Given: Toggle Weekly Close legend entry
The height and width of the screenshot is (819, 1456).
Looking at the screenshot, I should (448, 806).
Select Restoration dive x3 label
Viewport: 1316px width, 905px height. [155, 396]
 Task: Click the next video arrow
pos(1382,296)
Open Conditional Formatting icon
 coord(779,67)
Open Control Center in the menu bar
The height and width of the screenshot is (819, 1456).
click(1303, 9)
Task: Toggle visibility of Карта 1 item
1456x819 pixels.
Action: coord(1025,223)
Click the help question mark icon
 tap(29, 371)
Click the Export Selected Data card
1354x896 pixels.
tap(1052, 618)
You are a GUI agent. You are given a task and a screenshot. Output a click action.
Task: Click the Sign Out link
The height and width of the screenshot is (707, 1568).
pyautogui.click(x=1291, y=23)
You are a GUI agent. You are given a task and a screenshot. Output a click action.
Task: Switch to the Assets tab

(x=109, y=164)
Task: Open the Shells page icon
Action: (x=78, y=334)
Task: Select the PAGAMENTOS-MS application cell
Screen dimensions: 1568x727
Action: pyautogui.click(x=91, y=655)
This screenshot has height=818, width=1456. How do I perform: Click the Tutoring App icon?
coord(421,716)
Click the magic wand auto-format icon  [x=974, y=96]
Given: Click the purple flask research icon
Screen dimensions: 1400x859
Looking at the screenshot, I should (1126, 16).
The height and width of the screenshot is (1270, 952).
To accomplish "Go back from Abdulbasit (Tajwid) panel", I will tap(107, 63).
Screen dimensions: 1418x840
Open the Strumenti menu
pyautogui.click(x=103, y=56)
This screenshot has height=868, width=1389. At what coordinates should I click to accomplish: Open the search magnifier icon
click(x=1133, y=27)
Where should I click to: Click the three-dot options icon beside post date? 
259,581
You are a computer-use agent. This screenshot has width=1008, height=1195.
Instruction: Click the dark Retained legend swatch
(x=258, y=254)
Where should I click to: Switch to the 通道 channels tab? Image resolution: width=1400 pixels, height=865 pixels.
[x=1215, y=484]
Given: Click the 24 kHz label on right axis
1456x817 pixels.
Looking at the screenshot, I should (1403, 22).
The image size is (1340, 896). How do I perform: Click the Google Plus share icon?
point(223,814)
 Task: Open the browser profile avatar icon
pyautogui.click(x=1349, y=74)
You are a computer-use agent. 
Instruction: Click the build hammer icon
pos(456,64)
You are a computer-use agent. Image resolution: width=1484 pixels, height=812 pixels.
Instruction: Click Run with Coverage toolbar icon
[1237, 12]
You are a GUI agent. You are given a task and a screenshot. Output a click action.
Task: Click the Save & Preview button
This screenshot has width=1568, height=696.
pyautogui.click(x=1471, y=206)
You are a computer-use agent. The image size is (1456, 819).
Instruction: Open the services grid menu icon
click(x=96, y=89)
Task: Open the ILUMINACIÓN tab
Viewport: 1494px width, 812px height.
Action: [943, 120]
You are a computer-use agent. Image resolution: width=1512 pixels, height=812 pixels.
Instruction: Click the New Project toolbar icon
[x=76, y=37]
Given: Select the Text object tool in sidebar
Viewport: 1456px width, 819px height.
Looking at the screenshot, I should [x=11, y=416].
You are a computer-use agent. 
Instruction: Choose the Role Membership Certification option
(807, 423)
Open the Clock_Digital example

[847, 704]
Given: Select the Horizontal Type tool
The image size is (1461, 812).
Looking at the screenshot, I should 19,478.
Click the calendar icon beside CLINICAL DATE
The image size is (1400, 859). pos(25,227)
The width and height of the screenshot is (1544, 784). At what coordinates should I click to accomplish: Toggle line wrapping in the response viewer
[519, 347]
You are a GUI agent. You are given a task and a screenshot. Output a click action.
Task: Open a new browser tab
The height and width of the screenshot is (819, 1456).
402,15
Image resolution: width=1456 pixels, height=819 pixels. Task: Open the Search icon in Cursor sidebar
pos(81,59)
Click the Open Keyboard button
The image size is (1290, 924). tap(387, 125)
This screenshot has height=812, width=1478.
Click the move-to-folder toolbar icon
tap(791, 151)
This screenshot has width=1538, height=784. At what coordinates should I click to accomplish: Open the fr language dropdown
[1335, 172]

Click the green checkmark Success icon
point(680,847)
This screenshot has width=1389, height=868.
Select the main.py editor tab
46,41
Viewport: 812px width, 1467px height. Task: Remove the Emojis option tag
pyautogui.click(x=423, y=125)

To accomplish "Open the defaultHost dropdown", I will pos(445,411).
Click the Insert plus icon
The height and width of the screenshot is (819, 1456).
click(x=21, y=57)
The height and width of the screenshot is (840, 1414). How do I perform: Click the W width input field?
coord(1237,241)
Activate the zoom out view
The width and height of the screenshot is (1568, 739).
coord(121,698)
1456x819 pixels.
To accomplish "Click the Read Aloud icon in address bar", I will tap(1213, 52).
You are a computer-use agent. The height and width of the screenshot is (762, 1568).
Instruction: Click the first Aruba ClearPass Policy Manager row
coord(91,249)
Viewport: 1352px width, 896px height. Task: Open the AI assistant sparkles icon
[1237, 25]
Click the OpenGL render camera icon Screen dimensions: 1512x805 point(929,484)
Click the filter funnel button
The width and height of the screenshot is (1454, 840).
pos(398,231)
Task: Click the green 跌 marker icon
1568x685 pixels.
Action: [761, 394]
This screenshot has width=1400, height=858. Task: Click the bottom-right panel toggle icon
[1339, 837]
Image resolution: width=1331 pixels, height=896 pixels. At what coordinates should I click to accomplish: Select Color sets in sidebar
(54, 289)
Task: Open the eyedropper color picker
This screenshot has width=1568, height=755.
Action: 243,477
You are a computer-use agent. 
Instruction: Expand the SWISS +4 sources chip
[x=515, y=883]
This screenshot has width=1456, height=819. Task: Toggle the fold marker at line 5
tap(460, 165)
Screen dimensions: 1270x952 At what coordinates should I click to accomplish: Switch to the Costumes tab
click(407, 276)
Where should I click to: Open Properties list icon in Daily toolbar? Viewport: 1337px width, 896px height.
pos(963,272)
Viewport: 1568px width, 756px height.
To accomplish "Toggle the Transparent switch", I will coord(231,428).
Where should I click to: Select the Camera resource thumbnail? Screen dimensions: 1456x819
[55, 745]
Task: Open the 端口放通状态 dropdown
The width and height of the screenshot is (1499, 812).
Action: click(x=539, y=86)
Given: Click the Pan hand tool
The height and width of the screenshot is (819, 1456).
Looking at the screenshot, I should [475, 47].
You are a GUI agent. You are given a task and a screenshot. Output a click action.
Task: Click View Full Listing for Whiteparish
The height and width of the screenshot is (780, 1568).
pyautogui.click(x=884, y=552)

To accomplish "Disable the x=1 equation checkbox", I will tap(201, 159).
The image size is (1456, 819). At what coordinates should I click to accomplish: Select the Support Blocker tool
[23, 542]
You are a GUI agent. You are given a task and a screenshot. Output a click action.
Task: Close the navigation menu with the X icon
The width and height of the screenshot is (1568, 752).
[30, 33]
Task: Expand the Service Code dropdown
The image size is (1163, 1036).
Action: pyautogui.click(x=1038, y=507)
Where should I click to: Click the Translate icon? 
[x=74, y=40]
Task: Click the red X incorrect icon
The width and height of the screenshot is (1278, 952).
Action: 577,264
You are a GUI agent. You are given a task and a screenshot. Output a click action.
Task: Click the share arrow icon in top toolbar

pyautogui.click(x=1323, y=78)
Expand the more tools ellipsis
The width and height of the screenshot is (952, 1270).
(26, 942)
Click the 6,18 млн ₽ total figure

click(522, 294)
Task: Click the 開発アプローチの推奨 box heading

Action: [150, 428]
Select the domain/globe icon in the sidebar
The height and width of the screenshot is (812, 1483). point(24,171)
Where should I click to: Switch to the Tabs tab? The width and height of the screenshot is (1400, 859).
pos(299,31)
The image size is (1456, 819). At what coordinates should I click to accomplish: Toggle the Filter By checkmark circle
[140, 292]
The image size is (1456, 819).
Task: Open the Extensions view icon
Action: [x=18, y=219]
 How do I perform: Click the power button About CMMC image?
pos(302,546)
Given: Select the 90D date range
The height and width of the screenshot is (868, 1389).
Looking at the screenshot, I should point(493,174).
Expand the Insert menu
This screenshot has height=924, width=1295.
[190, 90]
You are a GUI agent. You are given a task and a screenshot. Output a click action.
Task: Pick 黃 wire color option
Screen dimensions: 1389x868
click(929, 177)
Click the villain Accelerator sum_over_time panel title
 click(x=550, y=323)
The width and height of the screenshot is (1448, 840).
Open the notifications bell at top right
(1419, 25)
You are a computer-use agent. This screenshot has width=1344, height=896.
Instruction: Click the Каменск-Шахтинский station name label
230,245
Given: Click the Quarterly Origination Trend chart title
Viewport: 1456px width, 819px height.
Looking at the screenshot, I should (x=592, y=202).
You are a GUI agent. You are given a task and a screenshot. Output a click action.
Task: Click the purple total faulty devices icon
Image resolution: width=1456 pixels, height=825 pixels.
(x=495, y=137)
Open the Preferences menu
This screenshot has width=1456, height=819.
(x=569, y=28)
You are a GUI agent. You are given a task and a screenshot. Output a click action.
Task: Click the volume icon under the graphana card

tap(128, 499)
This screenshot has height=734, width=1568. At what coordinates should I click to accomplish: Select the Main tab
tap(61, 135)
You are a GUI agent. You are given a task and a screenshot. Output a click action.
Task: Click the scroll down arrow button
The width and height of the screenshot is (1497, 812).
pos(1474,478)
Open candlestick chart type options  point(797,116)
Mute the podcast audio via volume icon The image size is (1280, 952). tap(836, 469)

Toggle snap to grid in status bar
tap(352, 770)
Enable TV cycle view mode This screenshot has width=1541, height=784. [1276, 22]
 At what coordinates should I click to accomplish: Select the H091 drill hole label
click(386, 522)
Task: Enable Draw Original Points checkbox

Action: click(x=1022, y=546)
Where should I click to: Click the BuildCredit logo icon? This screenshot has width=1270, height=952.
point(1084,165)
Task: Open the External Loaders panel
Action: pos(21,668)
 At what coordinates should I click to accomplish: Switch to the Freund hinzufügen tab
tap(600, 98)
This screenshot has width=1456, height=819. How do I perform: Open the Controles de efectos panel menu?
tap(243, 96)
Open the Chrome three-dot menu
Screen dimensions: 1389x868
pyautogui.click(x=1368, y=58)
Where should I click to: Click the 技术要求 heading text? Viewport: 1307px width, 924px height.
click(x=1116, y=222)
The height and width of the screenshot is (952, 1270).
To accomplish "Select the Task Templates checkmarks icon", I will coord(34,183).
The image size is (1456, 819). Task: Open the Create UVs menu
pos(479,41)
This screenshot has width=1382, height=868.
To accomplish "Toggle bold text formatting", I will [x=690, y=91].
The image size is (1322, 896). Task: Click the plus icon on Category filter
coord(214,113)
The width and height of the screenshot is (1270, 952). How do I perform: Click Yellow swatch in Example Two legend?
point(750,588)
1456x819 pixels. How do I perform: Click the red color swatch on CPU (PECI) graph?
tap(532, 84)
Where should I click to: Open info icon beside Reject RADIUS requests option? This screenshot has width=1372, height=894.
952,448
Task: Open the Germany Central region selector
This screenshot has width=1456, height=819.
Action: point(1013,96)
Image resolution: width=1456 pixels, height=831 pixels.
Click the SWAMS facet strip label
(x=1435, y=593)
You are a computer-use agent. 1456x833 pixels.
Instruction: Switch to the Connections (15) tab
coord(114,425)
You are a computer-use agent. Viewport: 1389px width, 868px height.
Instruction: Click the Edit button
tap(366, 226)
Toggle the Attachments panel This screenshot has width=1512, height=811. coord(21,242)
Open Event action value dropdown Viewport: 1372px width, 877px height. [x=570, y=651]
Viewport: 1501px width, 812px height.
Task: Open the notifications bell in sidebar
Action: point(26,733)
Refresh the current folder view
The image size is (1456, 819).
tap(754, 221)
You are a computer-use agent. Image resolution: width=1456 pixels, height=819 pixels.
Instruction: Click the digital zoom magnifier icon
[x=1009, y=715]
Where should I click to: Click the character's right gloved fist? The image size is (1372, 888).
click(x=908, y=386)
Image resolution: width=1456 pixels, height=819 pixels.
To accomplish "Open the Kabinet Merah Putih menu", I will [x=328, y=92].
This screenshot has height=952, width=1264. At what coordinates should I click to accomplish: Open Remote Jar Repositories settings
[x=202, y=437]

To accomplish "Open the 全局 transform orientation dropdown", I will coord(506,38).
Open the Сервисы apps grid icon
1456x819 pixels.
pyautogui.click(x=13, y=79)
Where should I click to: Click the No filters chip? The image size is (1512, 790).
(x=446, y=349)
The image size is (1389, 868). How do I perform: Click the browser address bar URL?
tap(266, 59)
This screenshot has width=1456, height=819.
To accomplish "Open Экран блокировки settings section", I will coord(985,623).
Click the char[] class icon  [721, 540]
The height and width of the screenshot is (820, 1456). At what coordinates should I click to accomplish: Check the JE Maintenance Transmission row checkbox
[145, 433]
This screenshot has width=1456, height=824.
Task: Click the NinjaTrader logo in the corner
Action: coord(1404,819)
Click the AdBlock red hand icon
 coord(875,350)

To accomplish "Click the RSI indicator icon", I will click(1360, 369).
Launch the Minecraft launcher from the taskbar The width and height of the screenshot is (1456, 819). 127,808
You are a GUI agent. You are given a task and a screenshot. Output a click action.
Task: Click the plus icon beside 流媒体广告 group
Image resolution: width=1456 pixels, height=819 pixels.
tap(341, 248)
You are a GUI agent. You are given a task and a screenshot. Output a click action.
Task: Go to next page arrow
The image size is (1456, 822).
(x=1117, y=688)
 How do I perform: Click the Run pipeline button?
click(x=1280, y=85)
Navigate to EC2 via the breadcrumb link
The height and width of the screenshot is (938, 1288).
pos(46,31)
________________________________________
What the task requires.
Beginning with the line holding "Freund hinzufügen tab" and ending with the line holding "Toggle the Attachments", write out the stretch of material above exactly; add no further lines.

Solution for this problem.
 At what coordinates should I click to accomplish: Switch to the Freund hinzufügen tab
tap(600, 98)
This screenshot has width=1456, height=819. How do I perform: Open the Controles de efectos panel menu?
tap(243, 96)
Open the Chrome three-dot menu
Screen dimensions: 1389x868
pyautogui.click(x=1368, y=58)
Where should I click to: Click the 技术要求 heading text? Viewport: 1307px width, 924px height.
click(x=1116, y=222)
The height and width of the screenshot is (952, 1270).
To accomplish "Select the Task Templates checkmarks icon", I will coord(34,183).
The image size is (1456, 819). Task: Open the Create UVs menu
pos(479,41)
This screenshot has width=1382, height=868.
To accomplish "Toggle bold text formatting", I will [x=690, y=91].
The image size is (1322, 896). Task: Click the plus icon on Category filter
coord(214,113)
The width and height of the screenshot is (1270, 952). How do I perform: Click Yellow swatch in Example Two legend?
point(750,588)
1456x819 pixels. How do I perform: Click the red color swatch on CPU (PECI) graph?
tap(532, 84)
Where should I click to: Open info icon beside Reject RADIUS requests option? This screenshot has width=1372, height=894.
952,448
Task: Open the Germany Central region selector
This screenshot has width=1456, height=819.
Action: point(1013,96)
Image resolution: width=1456 pixels, height=831 pixels.
Click the SWAMS facet strip label
(x=1435, y=593)
You are a computer-use agent. 1456x833 pixels.
Instruction: Switch to the Connections (15) tab
coord(114,425)
You are a computer-use agent. Viewport: 1389px width, 868px height.
Instruction: Click the Edit button
tap(366, 226)
Toggle the Attachments panel This screenshot has width=1512, height=811. coord(21,242)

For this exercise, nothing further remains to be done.